▶ _Task objective_
Set down again exactly the lines of the listing below that fall between the line holding "E-Mail-Adresse (32, 2229)" and the line holding "Android (590, 792)", inclusive.

········

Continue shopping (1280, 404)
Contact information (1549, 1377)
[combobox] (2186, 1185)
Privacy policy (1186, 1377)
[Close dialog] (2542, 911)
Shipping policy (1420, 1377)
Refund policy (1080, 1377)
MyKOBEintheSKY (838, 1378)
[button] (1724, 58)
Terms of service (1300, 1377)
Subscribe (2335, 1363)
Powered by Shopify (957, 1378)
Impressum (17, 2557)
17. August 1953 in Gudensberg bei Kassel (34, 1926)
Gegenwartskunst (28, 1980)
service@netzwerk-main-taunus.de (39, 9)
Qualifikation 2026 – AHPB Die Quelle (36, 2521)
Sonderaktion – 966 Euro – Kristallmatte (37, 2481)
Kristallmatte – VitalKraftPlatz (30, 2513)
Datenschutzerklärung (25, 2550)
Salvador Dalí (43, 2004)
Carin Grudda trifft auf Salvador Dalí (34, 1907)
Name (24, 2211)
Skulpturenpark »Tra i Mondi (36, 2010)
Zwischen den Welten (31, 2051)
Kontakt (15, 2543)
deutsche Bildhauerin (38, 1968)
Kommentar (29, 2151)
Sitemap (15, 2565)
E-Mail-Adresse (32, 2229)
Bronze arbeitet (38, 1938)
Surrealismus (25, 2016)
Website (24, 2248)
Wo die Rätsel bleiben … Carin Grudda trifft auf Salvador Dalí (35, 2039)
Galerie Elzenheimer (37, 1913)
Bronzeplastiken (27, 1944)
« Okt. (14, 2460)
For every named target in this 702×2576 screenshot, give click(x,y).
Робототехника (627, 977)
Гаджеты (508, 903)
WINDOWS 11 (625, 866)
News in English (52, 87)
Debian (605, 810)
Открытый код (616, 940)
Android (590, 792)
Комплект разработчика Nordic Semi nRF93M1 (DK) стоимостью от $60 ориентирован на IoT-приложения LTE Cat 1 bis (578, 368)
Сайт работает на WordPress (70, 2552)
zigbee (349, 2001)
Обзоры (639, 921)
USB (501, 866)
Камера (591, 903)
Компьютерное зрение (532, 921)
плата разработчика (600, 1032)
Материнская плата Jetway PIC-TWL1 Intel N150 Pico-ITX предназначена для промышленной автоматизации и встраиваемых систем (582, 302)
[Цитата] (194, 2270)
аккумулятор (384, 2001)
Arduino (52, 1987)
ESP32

········

▶ _Response to this exercise_
E-Mail-Adresse (32, 2229)
Bronze arbeitet (38, 1938)
Surrealismus (25, 2016)
Website (24, 2248)
Wo die Rätsel bleiben … Carin Grudda trifft auf Salvador Dalí (35, 2039)
Galerie Elzenheimer (37, 1913)
Bronzeplastiken (27, 1944)
« Okt. (14, 2460)
For every named target in this 702×2576 screenshot, give click(x,y).
Робототехника (627, 977)
Гаджеты (508, 903)
WINDOWS 11 (625, 866)
News in English (52, 87)
Debian (605, 810)
Открытый код (616, 940)
Android (590, 792)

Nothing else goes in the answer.